Erste Binsfelder Kunst- und Kultur-Ausstellung

im

Gemeindemuseum der Binsfelder Heimatstuben

 

Über die Osterfeiertage und am 1. Mai stellten Binsfelder Künstlerinnen und Künstler ihre Werke in den Räumen des Gemeinde- und Heimatmuseums im Rahmen einer Vernissage unter dem Motto "Binsfelder Kunst & Kultur" dem begeisterten Publikum vor.

Vor allem ermöglichte die richtige Mischung aus Kunst und Kultur ein nettes Beisammensein unter Interessierten jeden Alters.

Das machte die erste Binsfelder Kunst- und Kultur-Ausstellung, die stark frequentiert wurde, zu einem angenehmen Erlebnis für die Besucher und für die Ausstellenden.

 

Impressionen zur Kunst- und Kulturausstellung 2011 in den Binsfelder Heimatstuben (Zur Bildergalerie auf das Bild klicken.)

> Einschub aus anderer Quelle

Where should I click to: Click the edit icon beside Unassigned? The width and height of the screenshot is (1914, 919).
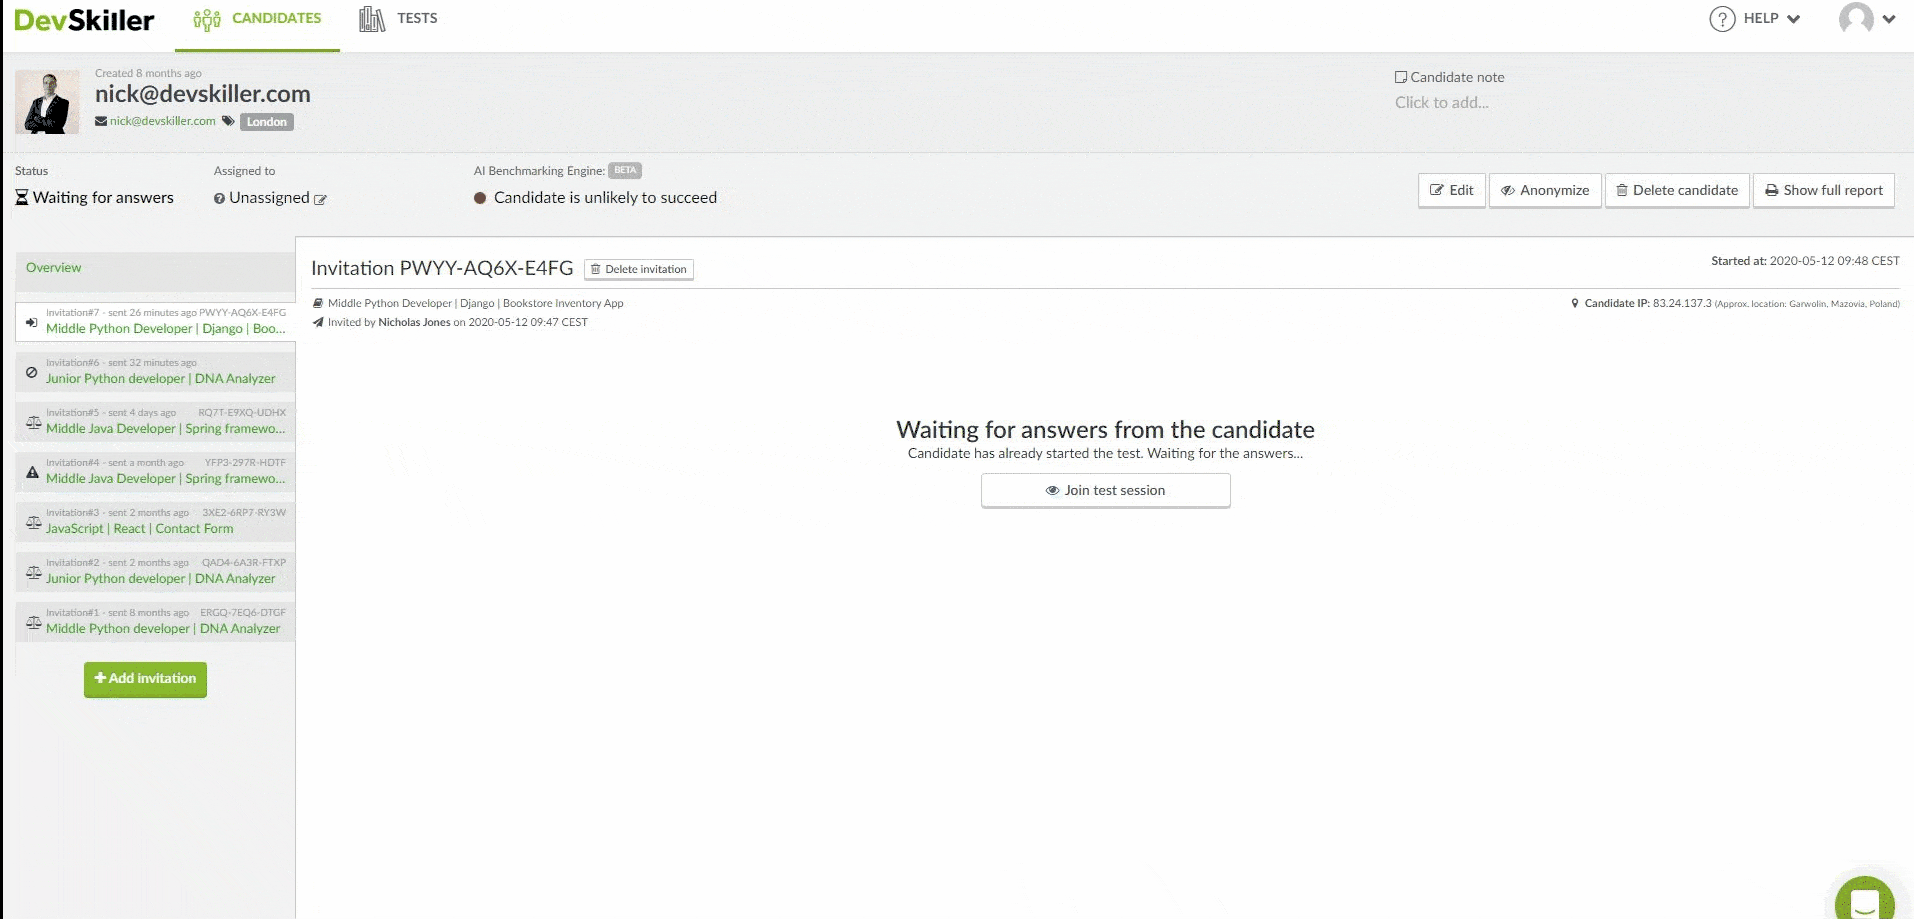320,199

Impressionen Kunst- und Kulturausstellung 2011

 

Unikate Gemälde wie Leinwandbilder, Ölbilder, Aquarelle, Gemälde mit Spachtel- und Strukturtechniken, moderne wie klassische als auch gegenständliche wie Porträts-Malerei, kubistische Bilder und vieles mehr an Malkunst zeigten das hohe Niveau der Künstlerinnen und Künstler. Beeindruckend ist zudem die Detailtreue der Gemälde sowie die Präzision der Ausführung.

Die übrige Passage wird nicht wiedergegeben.